NASHVILLE, Tenn. (BP)–No single issue facing the American family today has produced more heartache or tragedy than abortion. In the 30 years since the Supreme Court handed down Roe v. Wade, more than 42 million American babies have been legally aborted. Incredibly, women who identify themselves as Protestants (43 percent) and Catholics (27 percent) obtain the majority of abortions.

Although the justifications given for abortion are many — finances, lifestyle, family size, etc. — the root cause is simple: As a culture, we have chosen to ignore the value God places on each human life.

We have strict federal laws in the Endangered Species Act that protect the snail darter fish and the spotted owl. In California it’s a crime to disturb a seagull’s nest because the unhatched eggs represent the potential for life. And yet abortion remains legal and commonplace in this country 30 years after Roe v. Wade.

I still have a jarring and vivid memory of the first time I realized the full humanity of a human fetus. I was a sophomore in high school, and it was the day our biology class projects were due.

One of my classmates, a girl whose father was an obstetrician, had prepared a project on the development of the human fetus. She had on display what I now know was a 12-week-old human fetus. From my lab table only a few feet from the storage shelf, I could see it was a perfectly formed little boy curled up in a glass jar filled with formaldehyde. The little baby was so undeniably human that I was deeply disturbed to see him displayed in such a casual, callous, disrespectful way.

When I finally mentioned it to my teacher, she sent me down to talk it over with the principal. When I explained my concern, his immediate response was, “Well, Richard, you’re not a Catholic are you?” (The Roman Catholic Church had maintained a witness for the unborn when many others were uncertain or just plain wrong.)

“No, sir,” I answered, surprised by his response. “I’m a Baptist, but that’s terribly wrong. That’s not just a science experiment. That’s a human being, and it should be shown proper respect.”

A couple of hours later the fetus was removed from the stack of presentations and placed out of sight in a storeroom until that girl made her presentation.

From that day forward I’ve never seen how anyone, Christian or not, could deny a fetus was as surely a human being as you and I, based on physical evidence alone. I don’t see how anyone can view a photo or a film of human fetal development and dismiss those tiny children as anything less than fully human.

The Bible’s teaching on the sanctity of each human life is unmistakable. Even so, the most endangered species in our culture is the unborn human being. At present, some turtle eggs have more legal rights than a healthy, full-term child the moment before it’s born.

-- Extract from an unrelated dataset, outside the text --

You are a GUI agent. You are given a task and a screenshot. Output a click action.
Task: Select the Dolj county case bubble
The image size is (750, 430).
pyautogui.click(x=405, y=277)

Sad as it seems, this news doesn’t even make a ripple in the public debate anymore. We’ve been brutalized, desensitized and paganized by an ever-rising flood of the unborns’ blood as our nation continues to abort a baby every 20 seconds. That’s three babies a minute, 180 babies an hour, more than 4,000 babies a day.

My own awareness at an early age of God’s perspective on human life underscores the importance of children being taught scriptural truths. When we hide God’s Word in our hearts as children, we can more easily discern right and wrong as adults.

God judges us, I believe, in large part as a society, on how we deal with the most helpless and defenseless among us. Our nation has misplaced its moral compass. We’ve come unhitched from our God-fearing foundation. As a result, there are going to be those around us — doctors, nurses, family members, even members of the clergy — giving us conflicting advice, conflicting opinions. And there is no longer, as there was 20, 30, 40 years ago, a presumption in favor of life, particularly for unborn babies.

Death has invaded the nursery and the retirement home, too. We must oppose the barbaric, lethal combination of technical expertise and spiritual ignorance that would deny there is a spirit in man that is not in the animal kingdom and would abort and experiment on the preborn, harvest fetal tissue, allow death into the nursery for our mentally and physically handicapped infants, and encourage euthanasia in hospitals and retirement homes.

As followers of Christ, we have abdicated our prophetic calling to protect human life in favor of “just getting along.” Many have interpreted our silence to be support for the culture of death in which we now find ourselves. God’s perspective is clear: As man is created in his image, human life is sacred, distinct in nature and design from all other life.

It is incumbent upon Christians to frame the debate in the public square using God’s rule: Human life is precious. Abortion is wrong because the Bible says, repeatedly and categorically, that it’s wrong. We have a right, in fact an obligation, to carry our faith-based views into the marketplace of ideas. Jesus commands us to actively engage the “world,” preserving as “salt” and illuminating as “light.” Christians are to be good citizens of the state and trustworthy witnesses to the King of kings and the unbending truths of Scripture.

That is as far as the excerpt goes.